Transcriptome of mouse uterus by serial analysis of gene expression (SAGE): comparison with skeletal muscle.

Abstract

The aim of this study was to identify the transcriptome of the normal mouse uterus by Serial Analysis of Gene Expression method. mRNA was extracted from the uterus and also from the gastrocnemius muscle of mice. Short sequences (tags), each one usually corresponding to a distinct transcript, were isolated and concatemerized into long DNA molecules which were cloned and sequenced. We detected 44,484 tags for the uterus and 42,518 tags for the muscle, representing 14,543 and 14,958 potential transcript species, respectively.
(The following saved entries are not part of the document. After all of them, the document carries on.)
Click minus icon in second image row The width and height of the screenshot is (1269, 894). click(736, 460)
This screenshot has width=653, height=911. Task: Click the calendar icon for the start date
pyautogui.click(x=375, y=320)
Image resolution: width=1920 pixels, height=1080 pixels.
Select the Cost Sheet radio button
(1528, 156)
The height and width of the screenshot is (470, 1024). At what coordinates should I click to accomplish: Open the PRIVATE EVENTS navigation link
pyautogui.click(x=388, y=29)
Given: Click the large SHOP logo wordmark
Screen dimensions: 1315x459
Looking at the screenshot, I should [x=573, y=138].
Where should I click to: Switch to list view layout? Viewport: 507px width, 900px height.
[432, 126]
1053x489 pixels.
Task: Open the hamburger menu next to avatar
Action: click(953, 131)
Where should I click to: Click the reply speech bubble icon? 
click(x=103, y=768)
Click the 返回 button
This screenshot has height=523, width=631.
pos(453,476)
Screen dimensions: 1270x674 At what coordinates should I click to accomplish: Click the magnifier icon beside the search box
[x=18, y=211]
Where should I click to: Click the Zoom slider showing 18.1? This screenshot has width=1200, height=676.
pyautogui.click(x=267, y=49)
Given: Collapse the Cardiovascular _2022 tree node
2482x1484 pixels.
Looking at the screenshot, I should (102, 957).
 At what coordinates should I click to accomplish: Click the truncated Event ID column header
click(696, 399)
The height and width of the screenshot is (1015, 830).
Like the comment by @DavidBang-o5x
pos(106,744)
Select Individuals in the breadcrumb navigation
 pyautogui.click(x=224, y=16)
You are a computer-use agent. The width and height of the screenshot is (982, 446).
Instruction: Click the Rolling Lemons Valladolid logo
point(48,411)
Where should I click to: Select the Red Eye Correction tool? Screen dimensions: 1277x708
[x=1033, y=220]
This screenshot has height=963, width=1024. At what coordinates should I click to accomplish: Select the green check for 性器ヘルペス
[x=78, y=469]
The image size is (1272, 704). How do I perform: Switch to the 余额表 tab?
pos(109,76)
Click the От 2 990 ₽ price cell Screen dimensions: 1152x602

Seventy-five and sixty-nine genes were expressed at more than 0.1%, thus corresponding to 37 and 34% of the mRNA population detected in the respective tissues. In both cases, the most highly expressed genes are especially involved in muscle contraction, energy metabolism, and protein synthesis. Compared to skeletal muscle, some differentially expressed genes in the uterus are likely to correspond to its specific reproductive functions. The majority of these genes remain to be characterized. More than 70% of the different tags detected in the uterus did not match any sequence in the public databases and can represent novel or poorly identified genes. This study is the first quantitative description of the transcriptome of the uterus.